Exactly the lines below from the one with "width=771. pyautogui.click(x=58, y=245)" up to and including the one with "Expand the comment" make up the answer, with nothing else added.

Stored data entries:
━━━━━━

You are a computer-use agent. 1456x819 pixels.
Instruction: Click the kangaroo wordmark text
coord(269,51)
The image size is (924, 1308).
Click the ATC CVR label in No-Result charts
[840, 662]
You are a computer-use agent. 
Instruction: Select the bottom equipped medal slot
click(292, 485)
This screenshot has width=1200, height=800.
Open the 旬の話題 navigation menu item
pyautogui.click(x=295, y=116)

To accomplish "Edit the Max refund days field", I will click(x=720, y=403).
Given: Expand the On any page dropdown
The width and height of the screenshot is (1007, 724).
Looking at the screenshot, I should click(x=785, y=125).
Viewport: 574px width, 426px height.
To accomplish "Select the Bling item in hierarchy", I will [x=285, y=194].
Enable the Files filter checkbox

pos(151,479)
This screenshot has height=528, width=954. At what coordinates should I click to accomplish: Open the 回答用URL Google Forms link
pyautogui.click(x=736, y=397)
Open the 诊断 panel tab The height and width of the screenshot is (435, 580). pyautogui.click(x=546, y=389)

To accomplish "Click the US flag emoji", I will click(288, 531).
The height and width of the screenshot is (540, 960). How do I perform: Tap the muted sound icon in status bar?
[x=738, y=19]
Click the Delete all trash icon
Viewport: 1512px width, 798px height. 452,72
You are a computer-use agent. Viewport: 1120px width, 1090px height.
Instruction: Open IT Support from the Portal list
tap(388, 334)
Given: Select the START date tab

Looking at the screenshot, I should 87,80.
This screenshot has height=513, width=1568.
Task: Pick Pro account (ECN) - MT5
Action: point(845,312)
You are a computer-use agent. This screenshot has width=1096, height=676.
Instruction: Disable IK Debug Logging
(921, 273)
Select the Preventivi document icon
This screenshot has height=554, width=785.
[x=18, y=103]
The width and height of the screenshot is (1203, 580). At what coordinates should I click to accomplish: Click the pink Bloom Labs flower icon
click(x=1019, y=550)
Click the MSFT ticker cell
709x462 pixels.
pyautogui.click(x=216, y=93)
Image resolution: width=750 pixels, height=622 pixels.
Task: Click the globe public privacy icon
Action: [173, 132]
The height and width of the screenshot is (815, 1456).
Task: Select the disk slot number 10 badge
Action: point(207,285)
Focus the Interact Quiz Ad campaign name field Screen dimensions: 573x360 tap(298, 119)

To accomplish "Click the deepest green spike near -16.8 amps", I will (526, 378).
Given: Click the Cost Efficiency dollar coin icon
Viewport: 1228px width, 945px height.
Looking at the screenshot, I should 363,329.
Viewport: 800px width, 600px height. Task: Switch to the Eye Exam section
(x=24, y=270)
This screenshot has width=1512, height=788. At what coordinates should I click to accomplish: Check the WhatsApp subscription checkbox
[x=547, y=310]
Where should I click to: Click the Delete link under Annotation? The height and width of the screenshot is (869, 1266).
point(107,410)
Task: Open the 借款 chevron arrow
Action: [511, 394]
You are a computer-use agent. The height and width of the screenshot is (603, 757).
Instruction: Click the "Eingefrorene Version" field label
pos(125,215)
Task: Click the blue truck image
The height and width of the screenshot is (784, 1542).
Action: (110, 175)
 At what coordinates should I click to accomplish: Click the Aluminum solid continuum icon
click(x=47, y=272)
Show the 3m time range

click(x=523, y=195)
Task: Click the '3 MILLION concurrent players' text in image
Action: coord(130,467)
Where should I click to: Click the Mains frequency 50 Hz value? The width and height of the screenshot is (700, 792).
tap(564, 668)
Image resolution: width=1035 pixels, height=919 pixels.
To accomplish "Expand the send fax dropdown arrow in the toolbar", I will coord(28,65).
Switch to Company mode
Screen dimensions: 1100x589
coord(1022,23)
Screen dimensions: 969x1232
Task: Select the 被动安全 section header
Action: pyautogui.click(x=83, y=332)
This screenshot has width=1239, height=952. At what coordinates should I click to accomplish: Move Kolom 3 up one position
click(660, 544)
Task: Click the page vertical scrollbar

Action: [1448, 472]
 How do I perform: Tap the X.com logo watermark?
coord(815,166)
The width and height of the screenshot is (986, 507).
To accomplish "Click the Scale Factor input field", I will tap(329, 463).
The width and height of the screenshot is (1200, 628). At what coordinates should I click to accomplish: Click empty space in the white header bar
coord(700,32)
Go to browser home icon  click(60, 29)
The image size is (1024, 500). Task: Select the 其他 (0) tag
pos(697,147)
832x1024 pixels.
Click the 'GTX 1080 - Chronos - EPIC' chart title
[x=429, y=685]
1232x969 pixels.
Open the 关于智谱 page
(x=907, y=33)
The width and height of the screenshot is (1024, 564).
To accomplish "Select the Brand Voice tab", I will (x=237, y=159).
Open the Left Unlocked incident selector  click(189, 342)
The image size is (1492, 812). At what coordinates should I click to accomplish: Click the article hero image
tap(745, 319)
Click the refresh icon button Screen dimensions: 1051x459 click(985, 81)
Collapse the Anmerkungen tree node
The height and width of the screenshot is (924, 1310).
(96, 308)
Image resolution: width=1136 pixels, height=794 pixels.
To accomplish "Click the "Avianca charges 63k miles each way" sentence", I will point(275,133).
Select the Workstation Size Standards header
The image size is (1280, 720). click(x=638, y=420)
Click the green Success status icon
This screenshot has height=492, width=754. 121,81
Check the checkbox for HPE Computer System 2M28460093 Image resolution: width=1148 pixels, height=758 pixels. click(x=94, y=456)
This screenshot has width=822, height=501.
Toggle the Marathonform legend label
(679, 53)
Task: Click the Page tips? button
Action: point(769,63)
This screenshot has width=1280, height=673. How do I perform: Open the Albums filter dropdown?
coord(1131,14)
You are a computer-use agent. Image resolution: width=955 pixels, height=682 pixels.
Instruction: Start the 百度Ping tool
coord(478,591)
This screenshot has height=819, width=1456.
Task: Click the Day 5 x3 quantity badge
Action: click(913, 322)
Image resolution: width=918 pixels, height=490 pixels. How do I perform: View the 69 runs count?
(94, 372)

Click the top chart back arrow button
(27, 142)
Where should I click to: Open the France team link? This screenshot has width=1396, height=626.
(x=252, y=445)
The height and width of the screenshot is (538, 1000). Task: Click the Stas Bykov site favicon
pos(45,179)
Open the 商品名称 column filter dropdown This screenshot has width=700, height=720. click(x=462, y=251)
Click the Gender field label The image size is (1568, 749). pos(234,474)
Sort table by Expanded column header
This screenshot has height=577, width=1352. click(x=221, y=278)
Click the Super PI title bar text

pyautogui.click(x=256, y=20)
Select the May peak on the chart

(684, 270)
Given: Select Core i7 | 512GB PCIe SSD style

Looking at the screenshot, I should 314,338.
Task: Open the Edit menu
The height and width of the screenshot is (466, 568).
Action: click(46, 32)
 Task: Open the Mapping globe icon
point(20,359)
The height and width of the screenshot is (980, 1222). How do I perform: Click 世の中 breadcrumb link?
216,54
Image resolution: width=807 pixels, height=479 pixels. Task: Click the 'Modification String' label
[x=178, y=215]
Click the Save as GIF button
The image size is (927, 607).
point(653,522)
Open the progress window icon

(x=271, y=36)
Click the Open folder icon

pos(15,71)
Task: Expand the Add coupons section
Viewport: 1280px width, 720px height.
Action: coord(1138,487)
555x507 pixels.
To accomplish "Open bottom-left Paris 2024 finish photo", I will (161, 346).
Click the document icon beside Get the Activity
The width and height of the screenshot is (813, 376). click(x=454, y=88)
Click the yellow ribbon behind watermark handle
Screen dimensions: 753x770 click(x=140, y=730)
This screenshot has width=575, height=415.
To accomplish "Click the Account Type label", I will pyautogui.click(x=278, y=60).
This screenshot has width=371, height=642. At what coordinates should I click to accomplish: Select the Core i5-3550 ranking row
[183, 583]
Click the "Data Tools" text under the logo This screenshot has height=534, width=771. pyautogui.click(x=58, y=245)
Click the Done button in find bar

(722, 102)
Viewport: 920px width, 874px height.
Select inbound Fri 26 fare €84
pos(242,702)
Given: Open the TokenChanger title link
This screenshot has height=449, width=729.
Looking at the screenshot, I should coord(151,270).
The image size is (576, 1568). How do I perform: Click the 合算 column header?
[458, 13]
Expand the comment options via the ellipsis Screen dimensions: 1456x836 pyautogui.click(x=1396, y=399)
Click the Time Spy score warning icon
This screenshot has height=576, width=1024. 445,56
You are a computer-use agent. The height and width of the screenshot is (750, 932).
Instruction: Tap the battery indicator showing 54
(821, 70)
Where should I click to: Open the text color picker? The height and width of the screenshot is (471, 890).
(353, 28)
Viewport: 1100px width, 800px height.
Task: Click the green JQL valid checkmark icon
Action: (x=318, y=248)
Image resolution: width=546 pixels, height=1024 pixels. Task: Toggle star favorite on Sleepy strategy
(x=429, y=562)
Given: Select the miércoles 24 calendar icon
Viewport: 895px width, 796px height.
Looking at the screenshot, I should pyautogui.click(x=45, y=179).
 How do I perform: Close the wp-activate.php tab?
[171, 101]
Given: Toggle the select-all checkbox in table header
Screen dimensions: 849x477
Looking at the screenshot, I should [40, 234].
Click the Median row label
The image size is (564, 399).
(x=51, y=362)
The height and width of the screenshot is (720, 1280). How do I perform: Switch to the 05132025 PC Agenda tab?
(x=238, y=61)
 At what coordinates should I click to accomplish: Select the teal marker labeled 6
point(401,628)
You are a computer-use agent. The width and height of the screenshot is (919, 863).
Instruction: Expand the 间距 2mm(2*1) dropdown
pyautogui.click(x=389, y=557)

━━━━━━

*WRITTEN RESPONSE*:
Click the "Data Tools" text under the logo This screenshot has height=534, width=771. pyautogui.click(x=58, y=245)
Click the Done button in find bar

(722, 102)
Viewport: 920px width, 874px height.
Select inbound Fri 26 fare €84
pos(242,702)
Given: Open the TokenChanger title link
This screenshot has height=449, width=729.
Looking at the screenshot, I should coord(151,270).
The image size is (576, 1568). How do I perform: Click the 合算 column header?
[458, 13]
Expand the comment options via the ellipsis Screen dimensions: 1456x836 pyautogui.click(x=1396, y=399)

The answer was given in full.